▸ Exercise description
Starting at the line that contains "You are a computer-use", quote every line through the end of the entries, word for word, skipping the pictures.

Extracted records
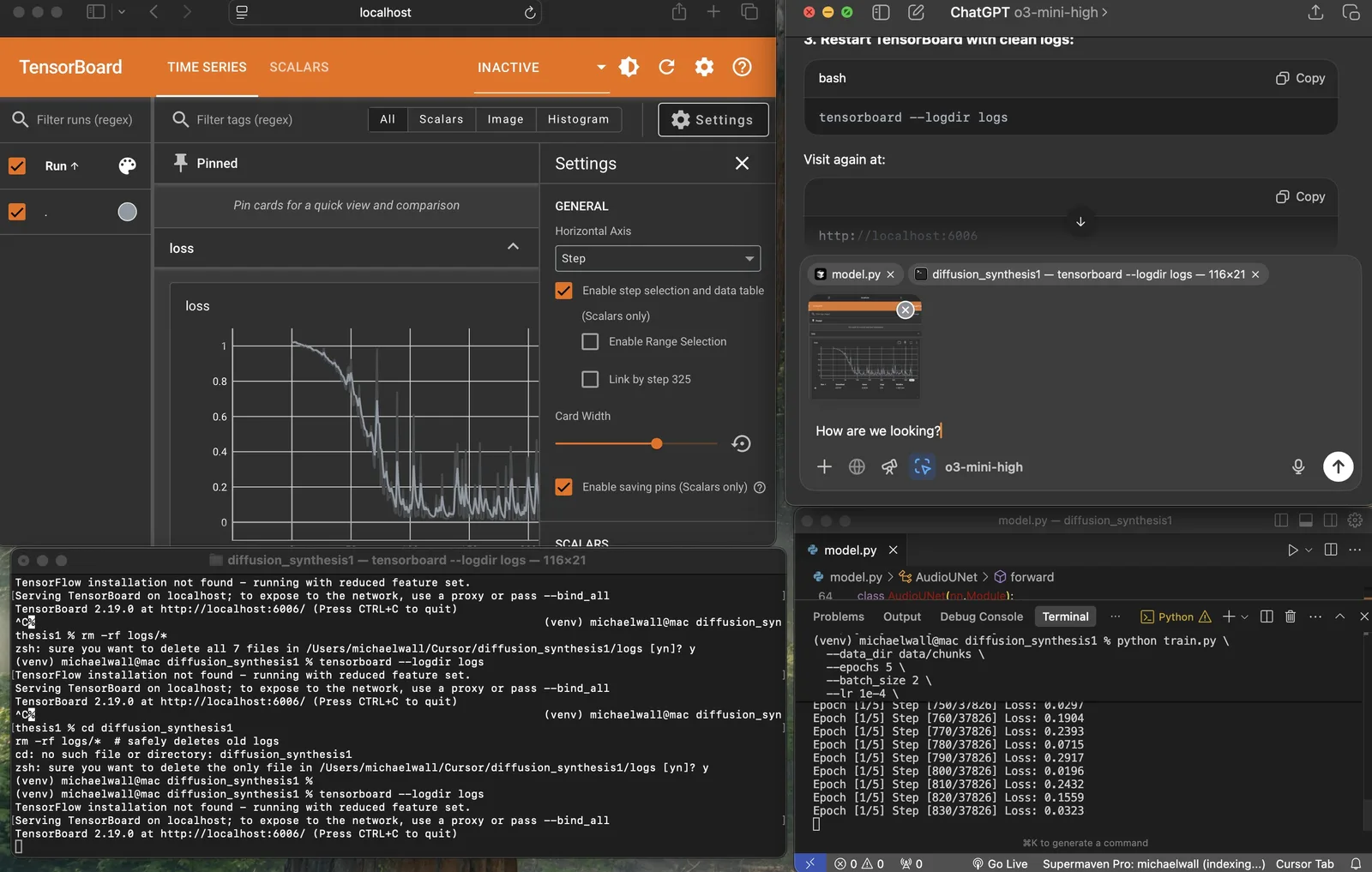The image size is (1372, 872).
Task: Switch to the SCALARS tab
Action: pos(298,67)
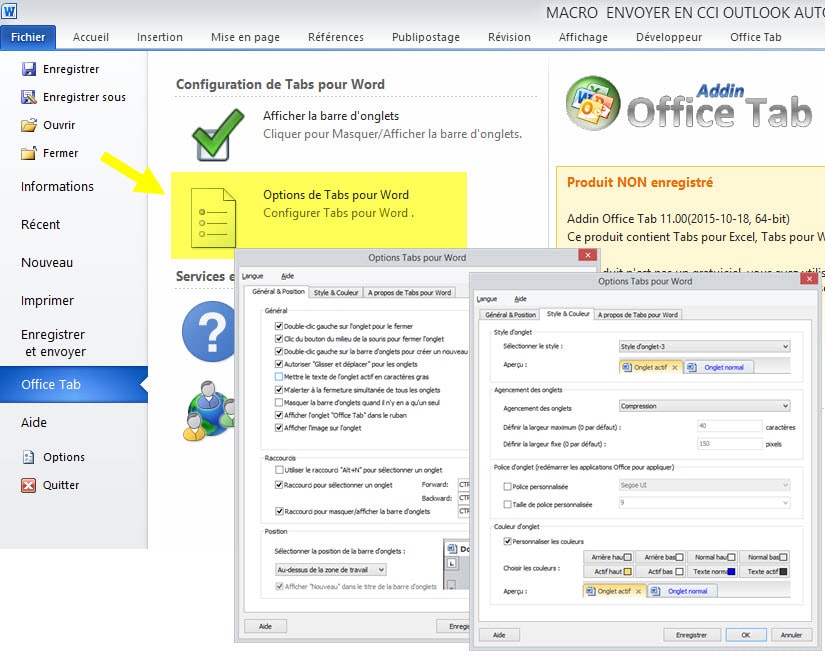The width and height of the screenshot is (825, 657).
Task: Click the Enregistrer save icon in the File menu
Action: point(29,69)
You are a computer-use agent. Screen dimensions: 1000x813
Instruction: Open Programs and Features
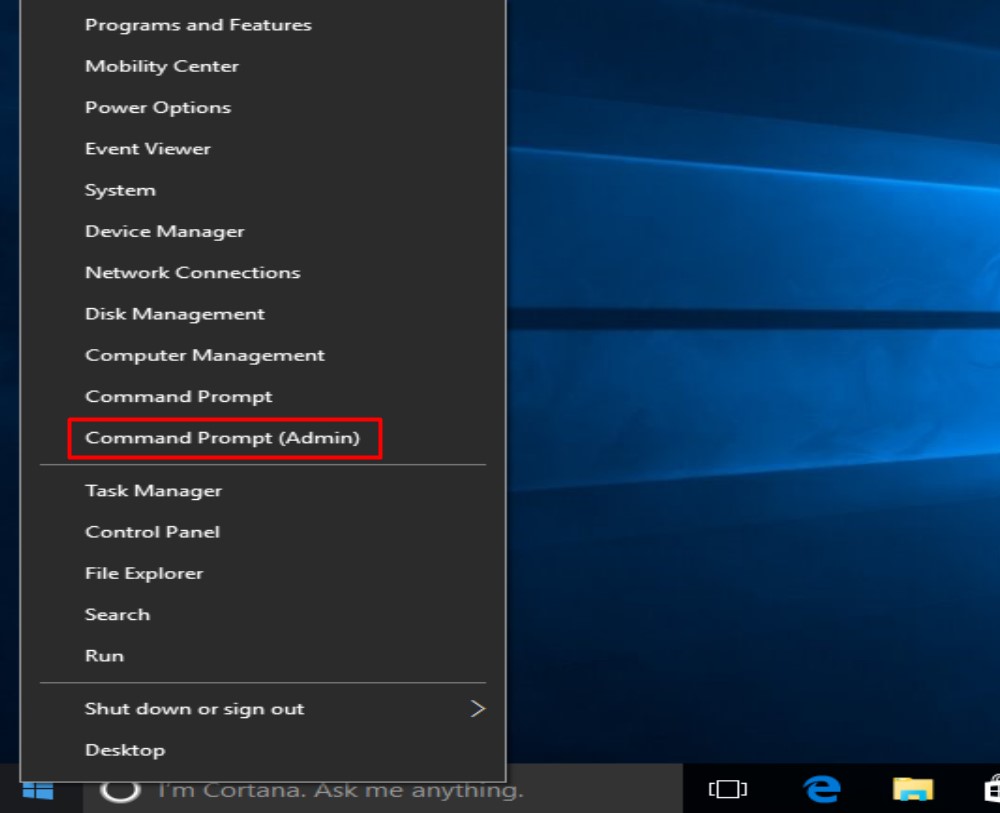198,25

▸ Output below
You are a computer-use agent. Screen dimensions: 1000x813
Instruction: Open Programs and Features
198,25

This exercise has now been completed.